Comet orbits suggest a second major solar system alignment plane
A new study of the orbit of comets suggests that the plane of the ecliptic, where the Earth's orbit rests, may not be the only major alignment in the solar system. By tracking the point where long-period comets are farthest from the Sun, Arika Higuchi, an assistant professor at the University of Occupational and Environmental Health in Japan, has shown that there may be a second "empty ecliptic" alignment plane.
If you look at a chart of the solar system, one of the most obvious facts about it is that almost everything in it lies more or less in the plane of the ecliptic, which is the plane formed by the Earth's orbit. The other planets, asteroids, and everything else except comets have orbits that lie within a few degrees of this plane.

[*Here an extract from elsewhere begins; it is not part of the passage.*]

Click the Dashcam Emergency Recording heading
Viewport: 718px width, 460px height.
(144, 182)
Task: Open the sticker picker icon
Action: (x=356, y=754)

The reason for this is that as the solar system formed, it did so as a flat disc of gas and cosmic dust revolving around a bulge that eventually became the Sun. In this disc, the debris also drew together to form the planets and the rest. Even the comets formed in this way, although the interaction of the various planetary gravitational fields scattered their orbits at oblique angles. The aphelion, or the spot where they are farthest from the Sun, however, tends to remain in the ecliptic.
By studying comet orbits, Higuchi has now found that there was another alignment. The plane of the elliptic sits at an angle of about 60 degrees to the disc of the Milky Way, which also can influence the orbit of comets. When the aphelia of the comets were charted, they aligned not only with the ecliptic, but also with a so-called empty ecliptic that is inclined 60 degrees to the Milky Way in the opposite direction. "Empty ecliptic" refers to a plane that was originally empty, but was later populated by comets.
This hypothesis was later confirmed by Higuchi by cross-checking her findings with computations by the PC Cluster at the Center for Computational Astrophysics of NAOJ, and analysis of the comets in NASA's JPL Small Body Database, which showed peaks in the ecliptic and empty ecliptic. However, Higuchi does not see this as conclusive.
"The sharp peaks are not exactly at the ecliptic or empty ecliptic planes, but near them," she says. "An investigation of the distribution of observed small bodies has to include many factors. Detailed examination of the distribution of long-period comets will be our future work. The all-sky survey project known as the Legacy Survey of Space and Time (LSST) will provide valuable information for this study."